*Text block*
Metastatic variants derived following in vivo tumor progression of an in vitro transformed squamous cell carcinoma line acquire a differential growth advantage requiring tumor-host interaction

Abstract

The purpose of this study was to develop an experimental model of squamous cell carcinoma that can be used to identify molecular and immunologic changes associated with primary events in malignant transformation, and those associated with metastatic tumor progression in the presence of host homeostatic and immunologic factors. Metastatic variants were derived following in vivo tumor progression of the in vitro transformed squamous cell carcinoma line Pam 212. The parental and metastatic cell lines exhibited similar morphologic features and molecular markers of an epithelial lineage, including an epithelial morphology in culture, cell surface expression of integrin alpha6beta4, and expression of mRNA of cytokeratins K6 and K14. When the growth and metastatic phenotype of the parental and reisolate cell lines was compared, the reisolate cell lines were found to exhibit a greater rate of growth and incidence of metastasis than the parental cell line when reimplanted in vivo. The difference in the growth rate of the parental cell line and the variants observed in vivo was not detected when growth of these lines was compared in vitro, suggesting that the growth advantage and selection of these variants requires tumor-host interaction. The metastatic variants exhibited a similar growth advantage in normal immunocompetent and SCID Balb/c mice, indicating that the growth advantage in vivo is not due to T or B lymphocyte-dependent immune factor(s). We conclude that metastatic variants derived following in vivo tumor progression of an in vitro transformed squamous cell carcinoma line exhibit a differential growth advantage in vivo that requires the host environment. Comparison of these in vitro transformed and in vivo derived metastatic variant cell lines with phenotypic differences in growth and metastasis should prove useful for dissecting the role of tumor and host factor(s) in malignant transformation and metastatic tumor progression of squamous cell carcinoma.

*Dataset records*
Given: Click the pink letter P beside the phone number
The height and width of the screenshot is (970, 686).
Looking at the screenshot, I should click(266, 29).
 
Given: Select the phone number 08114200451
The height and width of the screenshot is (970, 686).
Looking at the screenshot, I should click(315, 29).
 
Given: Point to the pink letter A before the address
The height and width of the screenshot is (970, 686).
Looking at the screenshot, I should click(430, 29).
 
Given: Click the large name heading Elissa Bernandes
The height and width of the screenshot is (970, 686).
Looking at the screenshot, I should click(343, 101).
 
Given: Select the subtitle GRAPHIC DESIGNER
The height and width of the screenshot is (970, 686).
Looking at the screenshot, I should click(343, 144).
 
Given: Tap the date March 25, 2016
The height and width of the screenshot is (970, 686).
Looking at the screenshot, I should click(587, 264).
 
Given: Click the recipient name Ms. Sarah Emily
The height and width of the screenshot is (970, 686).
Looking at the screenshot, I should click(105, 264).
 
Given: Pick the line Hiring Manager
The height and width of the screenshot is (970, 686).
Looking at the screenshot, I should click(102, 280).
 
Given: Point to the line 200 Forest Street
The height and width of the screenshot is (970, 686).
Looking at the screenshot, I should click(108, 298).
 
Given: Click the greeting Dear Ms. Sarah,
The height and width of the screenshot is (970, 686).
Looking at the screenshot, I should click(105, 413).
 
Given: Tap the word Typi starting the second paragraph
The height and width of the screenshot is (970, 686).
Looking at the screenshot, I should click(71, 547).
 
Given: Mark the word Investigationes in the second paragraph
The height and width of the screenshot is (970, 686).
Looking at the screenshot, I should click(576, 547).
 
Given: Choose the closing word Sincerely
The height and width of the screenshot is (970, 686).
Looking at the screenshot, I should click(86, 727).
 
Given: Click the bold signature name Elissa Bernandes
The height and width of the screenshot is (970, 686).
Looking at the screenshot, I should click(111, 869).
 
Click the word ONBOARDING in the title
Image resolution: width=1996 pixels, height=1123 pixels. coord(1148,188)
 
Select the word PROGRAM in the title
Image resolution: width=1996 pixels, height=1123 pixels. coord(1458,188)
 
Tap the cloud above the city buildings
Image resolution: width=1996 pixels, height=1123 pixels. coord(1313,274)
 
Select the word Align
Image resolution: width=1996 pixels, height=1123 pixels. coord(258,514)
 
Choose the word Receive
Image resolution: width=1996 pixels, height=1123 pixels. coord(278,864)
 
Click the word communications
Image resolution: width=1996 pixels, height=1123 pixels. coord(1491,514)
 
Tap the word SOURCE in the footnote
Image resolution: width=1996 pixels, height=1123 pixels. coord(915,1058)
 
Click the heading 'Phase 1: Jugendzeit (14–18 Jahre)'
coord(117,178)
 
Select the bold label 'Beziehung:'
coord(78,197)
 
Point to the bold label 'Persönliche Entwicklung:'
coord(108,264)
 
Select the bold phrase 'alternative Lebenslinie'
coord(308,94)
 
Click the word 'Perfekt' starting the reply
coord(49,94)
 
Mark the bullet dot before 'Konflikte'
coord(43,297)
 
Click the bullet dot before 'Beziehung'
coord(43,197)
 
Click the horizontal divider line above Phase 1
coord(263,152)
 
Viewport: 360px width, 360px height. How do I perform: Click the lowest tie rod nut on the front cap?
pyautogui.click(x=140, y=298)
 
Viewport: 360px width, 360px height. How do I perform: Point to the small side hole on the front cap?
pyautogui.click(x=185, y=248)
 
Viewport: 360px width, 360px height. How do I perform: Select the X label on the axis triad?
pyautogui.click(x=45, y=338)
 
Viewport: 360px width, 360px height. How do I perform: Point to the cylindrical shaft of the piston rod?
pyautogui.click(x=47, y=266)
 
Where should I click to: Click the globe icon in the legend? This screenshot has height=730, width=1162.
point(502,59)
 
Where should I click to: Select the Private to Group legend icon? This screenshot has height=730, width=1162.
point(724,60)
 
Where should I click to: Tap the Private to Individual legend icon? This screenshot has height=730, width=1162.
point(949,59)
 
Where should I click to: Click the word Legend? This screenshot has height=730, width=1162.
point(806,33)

*Your assignment*
In the abstract on metastatic squamous cell carcinoma variants, which two cytokeratins did the parental and metastatic cell lines express as mRNA?

*Output of the task*
K6 and K14